' ' Cinema Romantico: Camp X-Ray

Thursday, November 10, 2016

Camp X-Ray

Set in the infamous detainee camp of Guantanamo Bay, “Camp X Ray” is designed as something of a monotonous slog. New to the joint, Pvt. Amy Cole (Kristen Stewart) is immediately indoctrinated to its grimly repetitive procedures, and watching as she buzzes her way through a series of same-looking security doors is like going down the rabbit hole of mindless procedure. True, some of the detainees are often riled up, screaming, psycho-screwing with the MP’s and even hurling bags of you-don’t-want-to-know-what; yet just as often the film deliberately rubs our faces in the mundane. Its closing credits sequence features simple footage of Guantanamo guards making their endless, circular rounds, over and over, on and on into infinity. It’s a drab, unloving environment where the MP’s can’t wear name tags, stripping them of personal identity, and purposely refraining from niceties with those in their charge. This works to allow those few occasional pockets of humanistic sunshine that inevitably shine on down to feel like a legit hallelujahs. 


The story turns on Amy’s relationship with Ali (Peyman Moaadi). Encountering him on her rounds, he forces conversation on her, provokes her, tests her, and eventually senses a glimmer of compassion, causing him to engage her on an emotional level that nonetheless remains tinged with suspicion. And even if an obligatorily tentative mutual respect emerges between them, in many ways, they remain at odds, and how could they not? No one particularly wants to be here, not the detainees, not the MP’s, not the commanding officers. Amy’s superior sullenly declares he hates Guantanamo and is only there because he was ordered, just as Amy was ordered, and on down the line. The detainees, of course, have been ordered here too, against their will, and now everyone is forced is forced to play what essentially amounts to a waiting game where they aren’t really waiting for anything.
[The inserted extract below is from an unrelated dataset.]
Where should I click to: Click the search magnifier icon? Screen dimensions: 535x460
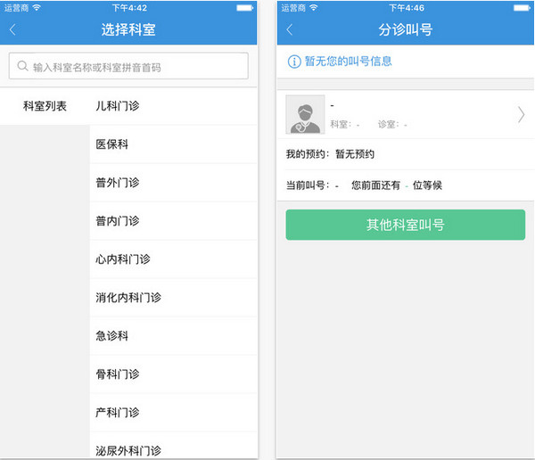point(21,67)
They are all prisoners, in other words, and occasionally the film gets too aggressive in its evincing of this fact, like the on-the-nose back-to-back shots that show Amy first, then Ali, sitting on their bunks, eating and reading. And it also goes to expected lengths to question who “the real enemy” is by transforming Amy’s supervisor into someone of questionable moral merit, coming onto Amy, then turning on her when she rejects him.

“Camp X Ray” mostly evades politics, and the few times it does deign to raise them, it does so with an almost ridiculously simple temperament, prompting Amy to say things like “It’s just not as black and white as they said it was gonna be.” What brought Ali here is never discussed. Though the opening scene in which he is nabbed shows him with a table full of mobile phones suggests something is up, there is no follow through. Ali claims his innocence, but we are given no evidence of exactly why this would be and neither is Amy.

Though the rushed conclusion is too determined to traffic in sentimentality, something real is forged between these characters regardless, and that something subtly comes alive in the performance of Stewart who, between bouts of order-giving terseness, skillfully lets her character’s curiosity peek out. She isn’t concerned with his guilt or innocence and this doesn’t become a quest for justice; this is a quest for empathy.